Stright to the point :
Pembagian
harta orang yang dibunuh menjadi lima menunjukkan bahwa harta tersebut terhitung
sebagai harta fai’.[1]
Harta fai’ sendiri definisinya adalah : semua harta yang diambil dari orang
kafir tanpa melalui jalan peperangan[2].
Dari sini dapat diketahui bahwa orang yang dibunuh di atas dihukumi sebagai
orang kafir/murtad.
Timbul
sedikit kemusykilan. Mengapa orang itu dihukumi kafir oleh Nabi shallallaahu
‘alaihi wa sallam ?. Apakah ia dikafirkan hanya dengan sebab perbuatan
menikahi istri ayahnya, atau ada sebab lain ?.
Jawab
: Orang itu dikafirkan bukan sekedar karena perbuatan maksiat yang
dilakukannya, namun karena adanya pengetahuan Nabi shallallaahu ‘alaihi wa
sallam adanya istihlaal atas perbuatannya.

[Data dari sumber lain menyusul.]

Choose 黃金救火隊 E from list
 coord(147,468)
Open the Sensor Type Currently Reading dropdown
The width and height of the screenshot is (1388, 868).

Yang menunjukkan hal itu
adalah :
1.
Para ulama berbeda
pendapat tentang hukum orang yang menikahi mahramnya.
Pendapat pertama
mengatakan bahwa barangsiapa yang yang menikahi ibunya, anak perempuannya, atau
mahram (wanita)-nya; atau berzina dengan salah satu diantara mereka, hukumnya
sama yaitu dijatuhi hadd zina. Ia adalah pendapat yang dipegang Al-Hasan
Al-Bashriy, madzhab Maalikiyyah, satu riwayat dari madzhab Al-Imaam Ahmad, serta
Abu Yuusuf dan Muhammad bin Al-Hasan dari kalangan Hanafiyyah rahimahumullah.
Pendapat kedua
mengatakan barangsiapa yang mendatangi (menjima’i) mahramnya, maka ia dihukum
bunuh secara mutlak. Ini adalah pendapat yang dipegang oleh Ahmad dalam salah
satu riwayat darinya, Ishaaq, Abu Ayyuub, Ibnu Abi Khaitsamah, dan sekelompok
ulama salaf dan khalaf rahimahumullah.[3]
Pendapat ketiga
mengatakan bahwa barangsiapa yang mendatangi (menjima’i) mahramnya dengan adanya
akad pernikahan yang diketahui oleh ulil-amri, maka ia dihukum ta’ziir
dengan keras. Ini adalah pendapat yang dipegang oleh Sufyaan Ats-Tsauriy dan
Abu Haniifah rahimahumallah.
Namun,....
tidak ada satupun ulama mengatakan hukum bunuh yang
dijatuhkan atas orang yang menikahi atau menjimai mahramnya merupakan hukum
bunuh yang disebabkan atas kekafirannya. Atau dengan kata lain, tidak ada satupun ulama yang memperhitungkan perbuatan menikahi atau menzinahi mahram sebagai perbuatan yang mengeluarkan seseorang dari Islam (murtad).
2.
Beberapa ulama menjelaskan
bahwa orang yang dibunuh dalam hadits di atas telah melakukan penghalalan (istihlaal)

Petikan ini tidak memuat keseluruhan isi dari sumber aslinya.